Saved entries
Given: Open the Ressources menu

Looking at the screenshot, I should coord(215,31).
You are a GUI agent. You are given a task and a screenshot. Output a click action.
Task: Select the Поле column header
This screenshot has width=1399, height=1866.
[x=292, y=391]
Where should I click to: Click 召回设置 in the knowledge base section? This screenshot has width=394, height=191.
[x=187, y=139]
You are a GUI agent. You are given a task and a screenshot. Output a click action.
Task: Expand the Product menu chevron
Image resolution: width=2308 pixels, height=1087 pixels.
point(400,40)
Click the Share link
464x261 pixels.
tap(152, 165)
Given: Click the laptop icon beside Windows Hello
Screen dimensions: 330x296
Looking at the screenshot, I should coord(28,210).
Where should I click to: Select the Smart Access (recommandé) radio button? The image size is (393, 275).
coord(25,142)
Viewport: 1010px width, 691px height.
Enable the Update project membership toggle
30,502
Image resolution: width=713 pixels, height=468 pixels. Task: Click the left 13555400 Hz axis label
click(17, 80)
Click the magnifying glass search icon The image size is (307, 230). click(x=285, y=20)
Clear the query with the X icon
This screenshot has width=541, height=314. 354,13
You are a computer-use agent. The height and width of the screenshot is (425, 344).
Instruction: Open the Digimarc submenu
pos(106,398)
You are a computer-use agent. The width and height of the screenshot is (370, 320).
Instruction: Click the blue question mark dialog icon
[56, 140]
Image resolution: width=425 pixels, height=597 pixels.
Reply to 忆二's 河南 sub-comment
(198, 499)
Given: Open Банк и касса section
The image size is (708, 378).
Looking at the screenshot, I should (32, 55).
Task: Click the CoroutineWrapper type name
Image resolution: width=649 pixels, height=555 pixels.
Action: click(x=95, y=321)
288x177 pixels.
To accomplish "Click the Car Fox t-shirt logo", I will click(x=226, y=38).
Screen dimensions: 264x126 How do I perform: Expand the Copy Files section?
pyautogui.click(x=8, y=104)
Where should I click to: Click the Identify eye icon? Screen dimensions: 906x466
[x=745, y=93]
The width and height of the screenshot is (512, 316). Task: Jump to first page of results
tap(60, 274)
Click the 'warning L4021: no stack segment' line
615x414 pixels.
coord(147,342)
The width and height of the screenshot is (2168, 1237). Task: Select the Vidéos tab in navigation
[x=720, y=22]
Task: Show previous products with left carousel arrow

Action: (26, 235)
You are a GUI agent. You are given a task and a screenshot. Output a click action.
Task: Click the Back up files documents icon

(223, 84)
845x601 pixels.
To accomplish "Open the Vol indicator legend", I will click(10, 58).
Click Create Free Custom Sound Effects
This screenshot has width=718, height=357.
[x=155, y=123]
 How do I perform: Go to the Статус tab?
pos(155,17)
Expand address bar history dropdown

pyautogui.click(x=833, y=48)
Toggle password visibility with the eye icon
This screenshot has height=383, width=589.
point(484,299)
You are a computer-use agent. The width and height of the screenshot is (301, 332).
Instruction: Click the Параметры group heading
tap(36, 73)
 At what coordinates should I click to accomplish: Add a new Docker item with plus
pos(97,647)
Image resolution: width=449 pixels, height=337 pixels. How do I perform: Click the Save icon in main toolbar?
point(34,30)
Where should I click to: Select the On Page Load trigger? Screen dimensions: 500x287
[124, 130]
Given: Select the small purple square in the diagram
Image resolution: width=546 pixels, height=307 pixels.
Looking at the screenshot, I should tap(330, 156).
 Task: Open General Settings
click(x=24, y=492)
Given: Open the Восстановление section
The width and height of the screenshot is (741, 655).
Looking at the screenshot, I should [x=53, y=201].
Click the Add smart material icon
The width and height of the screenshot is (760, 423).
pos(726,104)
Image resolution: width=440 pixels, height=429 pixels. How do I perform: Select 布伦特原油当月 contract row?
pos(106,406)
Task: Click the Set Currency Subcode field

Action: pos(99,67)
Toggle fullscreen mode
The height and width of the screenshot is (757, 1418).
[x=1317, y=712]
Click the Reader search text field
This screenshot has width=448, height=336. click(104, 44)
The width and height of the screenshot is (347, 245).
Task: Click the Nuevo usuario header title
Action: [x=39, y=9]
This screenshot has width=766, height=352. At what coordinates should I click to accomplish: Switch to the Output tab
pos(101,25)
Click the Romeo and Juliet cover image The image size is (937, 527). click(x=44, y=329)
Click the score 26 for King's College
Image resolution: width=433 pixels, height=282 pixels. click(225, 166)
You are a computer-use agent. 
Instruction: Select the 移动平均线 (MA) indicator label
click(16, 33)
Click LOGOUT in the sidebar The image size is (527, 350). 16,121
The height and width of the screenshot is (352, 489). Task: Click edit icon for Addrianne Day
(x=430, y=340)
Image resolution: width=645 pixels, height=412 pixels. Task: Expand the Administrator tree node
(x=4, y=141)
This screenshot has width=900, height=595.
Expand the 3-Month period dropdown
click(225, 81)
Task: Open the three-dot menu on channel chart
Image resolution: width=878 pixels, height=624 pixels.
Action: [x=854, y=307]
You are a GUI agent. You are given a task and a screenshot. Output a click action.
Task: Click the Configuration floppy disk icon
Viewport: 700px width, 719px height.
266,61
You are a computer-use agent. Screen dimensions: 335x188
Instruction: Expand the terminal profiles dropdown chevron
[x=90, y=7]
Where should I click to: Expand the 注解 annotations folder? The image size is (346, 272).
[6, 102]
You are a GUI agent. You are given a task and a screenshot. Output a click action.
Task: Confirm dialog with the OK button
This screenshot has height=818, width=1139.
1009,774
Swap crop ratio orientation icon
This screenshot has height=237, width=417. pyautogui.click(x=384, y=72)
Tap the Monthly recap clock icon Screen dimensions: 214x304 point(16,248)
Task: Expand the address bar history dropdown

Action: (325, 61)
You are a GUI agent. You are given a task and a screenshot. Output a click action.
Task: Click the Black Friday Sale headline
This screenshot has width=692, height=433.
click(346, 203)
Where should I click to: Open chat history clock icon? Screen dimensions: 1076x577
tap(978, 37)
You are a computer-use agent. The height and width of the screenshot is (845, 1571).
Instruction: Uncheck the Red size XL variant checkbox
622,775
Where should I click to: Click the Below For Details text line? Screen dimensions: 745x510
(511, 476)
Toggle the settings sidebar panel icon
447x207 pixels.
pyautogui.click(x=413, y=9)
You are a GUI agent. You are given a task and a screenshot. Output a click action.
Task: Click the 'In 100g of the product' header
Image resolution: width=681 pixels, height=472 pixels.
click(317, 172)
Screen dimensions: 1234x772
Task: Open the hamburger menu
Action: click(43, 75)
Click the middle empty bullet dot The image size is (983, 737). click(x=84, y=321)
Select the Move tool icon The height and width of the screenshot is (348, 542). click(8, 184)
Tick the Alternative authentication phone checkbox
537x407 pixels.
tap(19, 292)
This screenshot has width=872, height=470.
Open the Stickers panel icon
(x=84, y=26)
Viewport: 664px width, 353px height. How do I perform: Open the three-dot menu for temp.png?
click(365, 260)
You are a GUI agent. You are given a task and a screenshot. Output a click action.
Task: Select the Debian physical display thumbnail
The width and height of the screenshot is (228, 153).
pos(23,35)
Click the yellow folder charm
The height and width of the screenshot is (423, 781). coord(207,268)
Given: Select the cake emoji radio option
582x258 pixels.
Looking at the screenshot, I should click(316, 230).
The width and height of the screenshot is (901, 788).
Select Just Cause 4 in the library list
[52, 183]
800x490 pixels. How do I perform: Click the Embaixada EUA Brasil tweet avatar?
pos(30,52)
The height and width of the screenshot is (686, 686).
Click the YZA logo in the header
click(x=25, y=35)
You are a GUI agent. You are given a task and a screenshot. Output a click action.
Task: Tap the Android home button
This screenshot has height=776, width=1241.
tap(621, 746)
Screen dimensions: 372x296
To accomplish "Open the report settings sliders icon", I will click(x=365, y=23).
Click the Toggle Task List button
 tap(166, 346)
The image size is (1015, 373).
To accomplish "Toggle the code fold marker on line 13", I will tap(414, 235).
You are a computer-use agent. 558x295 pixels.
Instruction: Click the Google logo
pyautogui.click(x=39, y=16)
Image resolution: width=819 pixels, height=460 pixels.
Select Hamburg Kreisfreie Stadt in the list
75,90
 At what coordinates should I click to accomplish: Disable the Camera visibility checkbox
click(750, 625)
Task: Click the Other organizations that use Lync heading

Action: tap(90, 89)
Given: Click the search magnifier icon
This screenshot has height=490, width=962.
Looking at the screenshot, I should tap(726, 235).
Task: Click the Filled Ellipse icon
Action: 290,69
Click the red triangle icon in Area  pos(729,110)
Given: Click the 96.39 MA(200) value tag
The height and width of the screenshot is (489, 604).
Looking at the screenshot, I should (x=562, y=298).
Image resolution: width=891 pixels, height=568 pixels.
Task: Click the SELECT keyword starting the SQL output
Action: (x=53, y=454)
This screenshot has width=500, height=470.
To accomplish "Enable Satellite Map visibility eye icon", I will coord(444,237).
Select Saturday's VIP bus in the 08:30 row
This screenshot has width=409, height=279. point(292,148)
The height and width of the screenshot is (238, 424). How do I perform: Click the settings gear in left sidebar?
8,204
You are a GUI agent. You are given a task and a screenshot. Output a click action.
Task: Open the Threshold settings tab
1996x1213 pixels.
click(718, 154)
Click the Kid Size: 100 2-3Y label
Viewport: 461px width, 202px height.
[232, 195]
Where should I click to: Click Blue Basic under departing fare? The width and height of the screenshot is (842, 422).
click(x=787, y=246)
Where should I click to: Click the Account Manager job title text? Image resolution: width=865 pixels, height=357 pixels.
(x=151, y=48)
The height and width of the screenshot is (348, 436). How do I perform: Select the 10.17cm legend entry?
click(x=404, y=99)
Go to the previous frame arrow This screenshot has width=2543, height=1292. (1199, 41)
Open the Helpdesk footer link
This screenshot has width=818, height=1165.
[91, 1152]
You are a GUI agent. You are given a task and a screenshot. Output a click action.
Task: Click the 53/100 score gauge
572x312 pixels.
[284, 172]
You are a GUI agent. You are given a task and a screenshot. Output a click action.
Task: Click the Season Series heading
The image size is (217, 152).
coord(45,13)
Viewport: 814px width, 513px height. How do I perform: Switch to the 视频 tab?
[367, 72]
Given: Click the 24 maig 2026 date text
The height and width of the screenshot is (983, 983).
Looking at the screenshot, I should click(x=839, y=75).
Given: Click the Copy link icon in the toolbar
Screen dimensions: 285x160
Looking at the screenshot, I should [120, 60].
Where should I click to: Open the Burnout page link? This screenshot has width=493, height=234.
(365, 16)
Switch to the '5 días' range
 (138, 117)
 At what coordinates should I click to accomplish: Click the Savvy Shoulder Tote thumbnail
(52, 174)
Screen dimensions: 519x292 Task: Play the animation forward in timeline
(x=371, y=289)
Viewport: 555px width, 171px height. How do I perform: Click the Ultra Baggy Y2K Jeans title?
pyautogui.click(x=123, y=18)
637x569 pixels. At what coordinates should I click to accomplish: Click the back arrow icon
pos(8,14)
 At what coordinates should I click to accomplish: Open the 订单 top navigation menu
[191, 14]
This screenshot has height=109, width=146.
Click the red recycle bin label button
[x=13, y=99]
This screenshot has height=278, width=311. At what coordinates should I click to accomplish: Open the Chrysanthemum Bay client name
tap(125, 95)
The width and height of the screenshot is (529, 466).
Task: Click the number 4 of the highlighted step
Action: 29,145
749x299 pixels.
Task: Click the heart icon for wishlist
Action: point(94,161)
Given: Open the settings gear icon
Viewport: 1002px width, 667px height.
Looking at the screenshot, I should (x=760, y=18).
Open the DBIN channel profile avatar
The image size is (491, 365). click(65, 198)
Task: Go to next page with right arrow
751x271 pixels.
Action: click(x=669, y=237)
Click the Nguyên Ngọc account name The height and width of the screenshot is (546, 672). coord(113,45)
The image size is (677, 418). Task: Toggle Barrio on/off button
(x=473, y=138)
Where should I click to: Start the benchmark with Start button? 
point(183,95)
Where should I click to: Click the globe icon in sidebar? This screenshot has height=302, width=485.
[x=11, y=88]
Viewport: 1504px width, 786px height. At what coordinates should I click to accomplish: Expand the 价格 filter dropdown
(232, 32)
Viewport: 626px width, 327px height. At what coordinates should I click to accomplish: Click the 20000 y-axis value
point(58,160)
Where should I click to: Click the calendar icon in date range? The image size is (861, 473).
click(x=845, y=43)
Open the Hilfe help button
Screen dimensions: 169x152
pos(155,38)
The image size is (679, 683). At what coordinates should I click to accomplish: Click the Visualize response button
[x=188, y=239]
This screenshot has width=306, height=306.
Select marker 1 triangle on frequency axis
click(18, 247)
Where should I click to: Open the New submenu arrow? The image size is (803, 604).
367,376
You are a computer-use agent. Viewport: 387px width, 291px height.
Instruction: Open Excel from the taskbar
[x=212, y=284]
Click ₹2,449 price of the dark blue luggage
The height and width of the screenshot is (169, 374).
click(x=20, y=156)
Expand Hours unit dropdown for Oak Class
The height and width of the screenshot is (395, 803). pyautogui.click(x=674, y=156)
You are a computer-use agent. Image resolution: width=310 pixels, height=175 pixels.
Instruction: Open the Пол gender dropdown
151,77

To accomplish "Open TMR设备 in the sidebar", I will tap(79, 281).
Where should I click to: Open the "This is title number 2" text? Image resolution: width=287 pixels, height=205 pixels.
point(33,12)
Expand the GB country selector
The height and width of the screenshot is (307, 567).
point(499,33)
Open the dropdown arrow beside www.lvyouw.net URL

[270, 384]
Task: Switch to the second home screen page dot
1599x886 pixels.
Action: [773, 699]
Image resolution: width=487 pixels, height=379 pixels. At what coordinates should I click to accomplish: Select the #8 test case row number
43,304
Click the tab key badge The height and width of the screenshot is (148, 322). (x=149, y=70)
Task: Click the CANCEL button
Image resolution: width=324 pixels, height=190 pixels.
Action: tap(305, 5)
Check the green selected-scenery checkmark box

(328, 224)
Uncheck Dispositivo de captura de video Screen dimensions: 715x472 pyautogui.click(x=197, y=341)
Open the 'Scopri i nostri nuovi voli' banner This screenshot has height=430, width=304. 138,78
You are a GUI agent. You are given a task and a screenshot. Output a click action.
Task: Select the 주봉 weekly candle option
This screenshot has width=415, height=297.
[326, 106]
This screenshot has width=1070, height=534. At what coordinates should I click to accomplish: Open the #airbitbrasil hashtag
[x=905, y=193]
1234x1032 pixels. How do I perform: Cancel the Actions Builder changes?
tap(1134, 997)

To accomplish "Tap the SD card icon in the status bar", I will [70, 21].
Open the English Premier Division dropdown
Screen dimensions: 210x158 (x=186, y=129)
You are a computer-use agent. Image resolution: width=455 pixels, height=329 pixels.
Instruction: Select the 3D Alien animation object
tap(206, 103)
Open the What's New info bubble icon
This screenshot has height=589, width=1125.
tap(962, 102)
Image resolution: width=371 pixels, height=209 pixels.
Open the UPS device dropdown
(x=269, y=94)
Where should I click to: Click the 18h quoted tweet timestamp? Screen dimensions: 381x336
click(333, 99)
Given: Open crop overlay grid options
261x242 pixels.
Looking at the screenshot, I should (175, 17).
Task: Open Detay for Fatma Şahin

## PROMPT
Wherever the word "computer" appears in the records above, copy that line.

## ANSWER TO THIS EXERCISE
You are a computer-use agent. The height and width of the screenshot is (425, 344).
You are a computer-use agent. The width and height of the screenshot is (370, 320).
You are a computer-use agent. The width and height of the screenshot is (301, 332).
You are a computer-use agent. 
You are a computer-use agent. Screen dimensions: 335x188
You are a computer-use agent. The height and width of the screenshot is (845, 1571).
You are a computer-use agent. 558x295 pixels.
You are a computer-use agent. Viewport: 387px width, 291px height.
You are a computer-use agent. Image resolution: width=310 pixels, height=175 pixels.
You are a computer-use agent. Image resolution: width=455 pixels, height=329 pixels.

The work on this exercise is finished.